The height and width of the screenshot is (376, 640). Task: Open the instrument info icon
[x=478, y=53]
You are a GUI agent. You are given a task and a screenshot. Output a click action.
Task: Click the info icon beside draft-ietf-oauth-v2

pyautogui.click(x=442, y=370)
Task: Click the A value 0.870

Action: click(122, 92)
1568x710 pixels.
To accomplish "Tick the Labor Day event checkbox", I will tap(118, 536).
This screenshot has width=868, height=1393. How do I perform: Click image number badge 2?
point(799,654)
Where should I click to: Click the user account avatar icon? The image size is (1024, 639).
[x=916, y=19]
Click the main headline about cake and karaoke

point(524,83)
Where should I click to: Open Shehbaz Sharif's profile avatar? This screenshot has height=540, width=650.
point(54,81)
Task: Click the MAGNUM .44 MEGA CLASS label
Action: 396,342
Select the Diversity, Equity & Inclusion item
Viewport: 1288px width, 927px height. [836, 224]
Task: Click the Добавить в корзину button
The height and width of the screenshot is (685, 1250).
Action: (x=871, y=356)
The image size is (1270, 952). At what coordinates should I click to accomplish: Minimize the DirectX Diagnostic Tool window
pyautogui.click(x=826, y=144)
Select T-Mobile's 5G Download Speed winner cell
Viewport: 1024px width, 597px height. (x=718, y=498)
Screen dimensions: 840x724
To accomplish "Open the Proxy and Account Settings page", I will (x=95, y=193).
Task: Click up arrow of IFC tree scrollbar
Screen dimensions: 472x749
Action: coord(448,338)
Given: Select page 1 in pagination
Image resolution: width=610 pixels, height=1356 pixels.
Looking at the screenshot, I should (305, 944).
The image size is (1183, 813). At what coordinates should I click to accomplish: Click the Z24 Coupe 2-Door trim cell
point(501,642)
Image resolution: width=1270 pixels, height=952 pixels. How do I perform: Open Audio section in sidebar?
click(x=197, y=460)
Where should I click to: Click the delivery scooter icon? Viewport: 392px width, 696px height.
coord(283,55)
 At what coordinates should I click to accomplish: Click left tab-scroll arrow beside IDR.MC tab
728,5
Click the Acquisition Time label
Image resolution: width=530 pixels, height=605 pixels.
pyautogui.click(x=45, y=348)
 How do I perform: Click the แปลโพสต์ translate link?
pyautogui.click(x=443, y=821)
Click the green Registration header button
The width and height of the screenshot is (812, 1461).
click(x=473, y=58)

════════

▶ [What to work on]
Print all of the entries exactly as they are written.

▶ [Task answer]
The height and width of the screenshot is (376, 640). Task: Open the instrument info icon
[x=478, y=53]
You are a GUI agent. You are given a task and a screenshot. Output a click action.
Task: Click the info icon beside draft-ietf-oauth-v2

pyautogui.click(x=442, y=370)
Task: Click the A value 0.870

Action: click(122, 92)
1568x710 pixels.
To accomplish "Tick the Labor Day event checkbox", I will tap(118, 536).
This screenshot has width=868, height=1393. How do I perform: Click image number badge 2?
point(799,654)
Where should I click to: Click the user account avatar icon? The image size is (1024, 639).
[x=916, y=19]
Click the main headline about cake and karaoke

point(524,83)
Where should I click to: Open Shehbaz Sharif's profile avatar? This screenshot has height=540, width=650.
point(54,81)
Task: Click the MAGNUM .44 MEGA CLASS label
Action: 396,342
Select the Diversity, Equity & Inclusion item
Viewport: 1288px width, 927px height. [836, 224]
Task: Click the Добавить в корзину button
The height and width of the screenshot is (685, 1250).
Action: (x=871, y=356)
The image size is (1270, 952). At what coordinates should I click to accomplish: Minimize the DirectX Diagnostic Tool window
pyautogui.click(x=826, y=144)
Select T-Mobile's 5G Download Speed winner cell
Viewport: 1024px width, 597px height. (x=718, y=498)
Screen dimensions: 840x724
To accomplish "Open the Proxy and Account Settings page", I will (x=95, y=193).
Task: Click up arrow of IFC tree scrollbar
Screen dimensions: 472x749
Action: coord(448,338)
Given: Select page 1 in pagination
Image resolution: width=610 pixels, height=1356 pixels.
Looking at the screenshot, I should (305, 944).
The image size is (1183, 813). At what coordinates should I click to accomplish: Click the Z24 Coupe 2-Door trim cell
point(501,642)
Image resolution: width=1270 pixels, height=952 pixels. How do I perform: Open Audio section in sidebar?
click(x=197, y=460)
Where should I click to: Click the delivery scooter icon? Viewport: 392px width, 696px height.
coord(283,55)
 At what coordinates should I click to accomplish: Click left tab-scroll arrow beside IDR.MC tab
728,5
Click the Acquisition Time label
Image resolution: width=530 pixels, height=605 pixels.
pyautogui.click(x=45, y=348)
 How do I perform: Click the แปลโพสต์ translate link?
pyautogui.click(x=443, y=821)
Click the green Registration header button
The width and height of the screenshot is (812, 1461).
click(x=473, y=58)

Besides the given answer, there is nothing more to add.